Rewrite the records as a numbered list, taking everything from the line containing "Where should I click to: Click the Amount" down to the line containing "(x=121, y=299)", both lines included, and leaving out any blank lines.

(Stored data entries)
----

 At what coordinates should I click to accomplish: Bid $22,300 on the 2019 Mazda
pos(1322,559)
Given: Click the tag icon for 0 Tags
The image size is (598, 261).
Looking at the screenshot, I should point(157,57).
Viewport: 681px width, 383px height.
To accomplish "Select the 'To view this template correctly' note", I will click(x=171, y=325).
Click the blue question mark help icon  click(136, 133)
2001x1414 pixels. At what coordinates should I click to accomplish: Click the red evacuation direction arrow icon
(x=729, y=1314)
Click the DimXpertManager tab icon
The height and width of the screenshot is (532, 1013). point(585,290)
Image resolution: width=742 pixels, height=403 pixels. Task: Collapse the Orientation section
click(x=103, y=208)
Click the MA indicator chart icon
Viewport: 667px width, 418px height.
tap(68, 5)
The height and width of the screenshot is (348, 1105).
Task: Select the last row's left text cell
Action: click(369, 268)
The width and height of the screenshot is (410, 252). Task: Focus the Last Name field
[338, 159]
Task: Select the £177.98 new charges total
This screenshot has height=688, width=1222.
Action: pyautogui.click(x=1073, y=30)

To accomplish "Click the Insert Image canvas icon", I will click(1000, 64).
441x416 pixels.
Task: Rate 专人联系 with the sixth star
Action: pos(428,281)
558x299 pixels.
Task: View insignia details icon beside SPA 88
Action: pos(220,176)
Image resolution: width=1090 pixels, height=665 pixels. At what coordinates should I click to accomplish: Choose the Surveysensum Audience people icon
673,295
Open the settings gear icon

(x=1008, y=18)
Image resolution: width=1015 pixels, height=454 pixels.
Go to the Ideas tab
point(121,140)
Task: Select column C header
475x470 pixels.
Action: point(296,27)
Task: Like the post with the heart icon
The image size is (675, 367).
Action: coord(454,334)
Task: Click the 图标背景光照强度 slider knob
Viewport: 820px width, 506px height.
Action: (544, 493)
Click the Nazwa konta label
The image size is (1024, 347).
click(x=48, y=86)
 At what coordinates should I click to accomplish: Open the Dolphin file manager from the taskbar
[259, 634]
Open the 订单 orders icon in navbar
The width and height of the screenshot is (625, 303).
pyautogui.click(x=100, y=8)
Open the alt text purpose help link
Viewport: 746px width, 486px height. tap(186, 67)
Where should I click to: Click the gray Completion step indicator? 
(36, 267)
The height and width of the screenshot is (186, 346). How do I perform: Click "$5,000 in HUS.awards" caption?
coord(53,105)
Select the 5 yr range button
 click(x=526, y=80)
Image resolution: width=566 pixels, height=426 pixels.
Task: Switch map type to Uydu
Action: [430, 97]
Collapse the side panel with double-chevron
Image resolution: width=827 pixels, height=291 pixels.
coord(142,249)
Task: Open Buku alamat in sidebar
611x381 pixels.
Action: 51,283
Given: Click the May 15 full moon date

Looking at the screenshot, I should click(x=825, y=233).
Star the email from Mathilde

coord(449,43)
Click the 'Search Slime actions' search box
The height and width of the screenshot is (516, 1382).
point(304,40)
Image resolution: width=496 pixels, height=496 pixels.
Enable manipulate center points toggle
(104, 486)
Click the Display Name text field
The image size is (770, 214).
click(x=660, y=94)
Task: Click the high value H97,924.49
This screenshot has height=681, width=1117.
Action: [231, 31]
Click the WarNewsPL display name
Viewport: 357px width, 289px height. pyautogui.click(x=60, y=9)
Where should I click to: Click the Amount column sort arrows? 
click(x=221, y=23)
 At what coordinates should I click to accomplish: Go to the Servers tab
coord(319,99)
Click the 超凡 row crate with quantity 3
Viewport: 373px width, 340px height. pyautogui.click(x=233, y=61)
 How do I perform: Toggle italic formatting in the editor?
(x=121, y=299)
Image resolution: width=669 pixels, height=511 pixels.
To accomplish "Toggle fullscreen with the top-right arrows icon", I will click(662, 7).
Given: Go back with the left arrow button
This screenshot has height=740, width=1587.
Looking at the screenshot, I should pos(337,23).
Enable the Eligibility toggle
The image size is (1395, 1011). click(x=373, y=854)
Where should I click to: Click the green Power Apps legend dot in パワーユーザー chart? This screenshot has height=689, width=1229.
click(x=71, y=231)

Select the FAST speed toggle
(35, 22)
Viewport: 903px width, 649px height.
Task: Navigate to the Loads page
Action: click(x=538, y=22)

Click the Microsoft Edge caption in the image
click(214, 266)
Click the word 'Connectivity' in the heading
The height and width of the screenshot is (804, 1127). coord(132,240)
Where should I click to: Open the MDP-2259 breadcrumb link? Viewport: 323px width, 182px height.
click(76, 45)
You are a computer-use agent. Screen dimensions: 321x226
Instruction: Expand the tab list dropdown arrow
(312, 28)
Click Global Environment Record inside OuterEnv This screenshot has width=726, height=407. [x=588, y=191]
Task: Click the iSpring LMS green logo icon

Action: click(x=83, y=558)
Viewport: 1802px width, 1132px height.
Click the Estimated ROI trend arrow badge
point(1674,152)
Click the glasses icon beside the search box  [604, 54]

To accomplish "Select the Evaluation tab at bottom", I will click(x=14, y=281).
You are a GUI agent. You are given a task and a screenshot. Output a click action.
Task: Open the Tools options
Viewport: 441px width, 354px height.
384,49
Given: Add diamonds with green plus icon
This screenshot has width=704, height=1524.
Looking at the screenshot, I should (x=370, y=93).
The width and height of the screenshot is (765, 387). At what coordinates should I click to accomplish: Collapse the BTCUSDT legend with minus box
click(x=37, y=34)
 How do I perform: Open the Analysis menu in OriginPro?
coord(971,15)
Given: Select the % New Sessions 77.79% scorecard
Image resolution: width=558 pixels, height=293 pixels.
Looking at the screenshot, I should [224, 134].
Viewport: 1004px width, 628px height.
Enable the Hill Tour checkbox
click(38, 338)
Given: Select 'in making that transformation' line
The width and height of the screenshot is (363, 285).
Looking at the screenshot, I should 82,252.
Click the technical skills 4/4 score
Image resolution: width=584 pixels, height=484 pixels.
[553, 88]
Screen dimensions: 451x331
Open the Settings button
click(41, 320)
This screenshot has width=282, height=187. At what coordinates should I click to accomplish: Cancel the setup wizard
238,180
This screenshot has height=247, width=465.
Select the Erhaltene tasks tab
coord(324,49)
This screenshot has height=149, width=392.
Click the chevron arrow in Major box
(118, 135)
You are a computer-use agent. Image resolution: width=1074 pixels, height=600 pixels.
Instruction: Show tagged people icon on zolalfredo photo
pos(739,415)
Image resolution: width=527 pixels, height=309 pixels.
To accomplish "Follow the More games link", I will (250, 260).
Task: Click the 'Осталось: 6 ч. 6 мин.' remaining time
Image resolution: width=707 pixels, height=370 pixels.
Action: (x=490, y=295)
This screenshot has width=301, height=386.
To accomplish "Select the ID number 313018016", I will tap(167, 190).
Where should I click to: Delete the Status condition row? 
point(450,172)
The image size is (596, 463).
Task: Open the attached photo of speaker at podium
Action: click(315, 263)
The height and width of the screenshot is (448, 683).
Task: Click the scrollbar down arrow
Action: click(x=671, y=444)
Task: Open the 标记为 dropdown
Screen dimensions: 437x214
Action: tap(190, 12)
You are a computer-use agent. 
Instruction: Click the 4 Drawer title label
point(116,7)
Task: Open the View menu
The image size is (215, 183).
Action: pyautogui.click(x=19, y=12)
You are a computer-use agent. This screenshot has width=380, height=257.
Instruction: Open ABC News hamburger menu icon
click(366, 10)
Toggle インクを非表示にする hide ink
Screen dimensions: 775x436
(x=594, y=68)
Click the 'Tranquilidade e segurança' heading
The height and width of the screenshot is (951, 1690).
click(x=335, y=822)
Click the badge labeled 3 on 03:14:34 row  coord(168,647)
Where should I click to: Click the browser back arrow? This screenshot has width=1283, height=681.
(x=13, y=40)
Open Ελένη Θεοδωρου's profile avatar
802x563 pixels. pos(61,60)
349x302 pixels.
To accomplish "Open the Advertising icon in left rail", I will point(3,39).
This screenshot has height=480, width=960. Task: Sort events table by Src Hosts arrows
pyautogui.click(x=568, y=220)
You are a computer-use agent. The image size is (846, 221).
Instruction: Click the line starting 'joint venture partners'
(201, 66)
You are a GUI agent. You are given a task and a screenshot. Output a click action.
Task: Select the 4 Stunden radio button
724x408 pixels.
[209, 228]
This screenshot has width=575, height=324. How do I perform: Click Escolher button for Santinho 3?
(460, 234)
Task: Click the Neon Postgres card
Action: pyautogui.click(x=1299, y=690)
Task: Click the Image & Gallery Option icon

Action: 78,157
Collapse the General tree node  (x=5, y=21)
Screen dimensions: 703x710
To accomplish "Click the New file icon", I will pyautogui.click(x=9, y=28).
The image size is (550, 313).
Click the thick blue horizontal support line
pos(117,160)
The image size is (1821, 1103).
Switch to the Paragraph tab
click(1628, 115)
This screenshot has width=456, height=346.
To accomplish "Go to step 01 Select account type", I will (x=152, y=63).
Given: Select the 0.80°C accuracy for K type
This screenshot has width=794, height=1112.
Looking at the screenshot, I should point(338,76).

----

• [THE OUTPUT]:
1. Where should I click to: Click the Amount column sort arrows? 
2. click(x=221, y=23)
3.  At what coordinates should I click to accomplish: Go to the Servers tab
4. coord(319,99)
5. Click the 超凡 row crate with quantity 3
6. Viewport: 373px width, 340px height. pyautogui.click(x=233, y=61)
7.  How do I perform: Toggle italic formatting in the editor?
8. (x=121, y=299)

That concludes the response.